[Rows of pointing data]
=-=-=

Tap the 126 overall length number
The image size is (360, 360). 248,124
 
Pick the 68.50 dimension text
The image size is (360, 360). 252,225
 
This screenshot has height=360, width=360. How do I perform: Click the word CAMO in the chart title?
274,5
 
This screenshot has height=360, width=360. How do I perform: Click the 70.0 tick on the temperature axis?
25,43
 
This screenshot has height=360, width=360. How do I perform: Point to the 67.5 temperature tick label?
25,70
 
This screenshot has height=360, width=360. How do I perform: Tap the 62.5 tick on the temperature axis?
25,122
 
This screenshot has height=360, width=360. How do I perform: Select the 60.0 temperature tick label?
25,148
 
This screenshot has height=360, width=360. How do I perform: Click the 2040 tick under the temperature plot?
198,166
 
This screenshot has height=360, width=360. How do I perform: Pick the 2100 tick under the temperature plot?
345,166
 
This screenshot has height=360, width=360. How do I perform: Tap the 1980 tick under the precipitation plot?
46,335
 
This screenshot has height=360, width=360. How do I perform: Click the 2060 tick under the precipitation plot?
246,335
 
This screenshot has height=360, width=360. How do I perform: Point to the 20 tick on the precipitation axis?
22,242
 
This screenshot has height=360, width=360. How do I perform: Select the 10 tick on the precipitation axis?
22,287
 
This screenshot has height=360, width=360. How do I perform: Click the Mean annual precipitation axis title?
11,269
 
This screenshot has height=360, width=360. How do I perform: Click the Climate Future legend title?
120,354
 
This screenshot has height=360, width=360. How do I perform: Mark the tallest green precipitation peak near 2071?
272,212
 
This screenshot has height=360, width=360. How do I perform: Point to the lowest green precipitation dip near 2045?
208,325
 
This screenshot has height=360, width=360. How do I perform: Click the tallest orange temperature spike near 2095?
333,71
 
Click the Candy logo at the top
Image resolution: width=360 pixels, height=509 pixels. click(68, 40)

=-=-=

### WORK TO DO
Copy out each line in the listing above that contains the word "green". Only count matches with the same capitalization.

### ANSWER IN FULL
This screenshot has height=360, width=360. How do I perform: Mark the tallest green precipitation peak near 2071?
This screenshot has height=360, width=360. How do I perform: Point to the lowest green precipitation dip near 2045?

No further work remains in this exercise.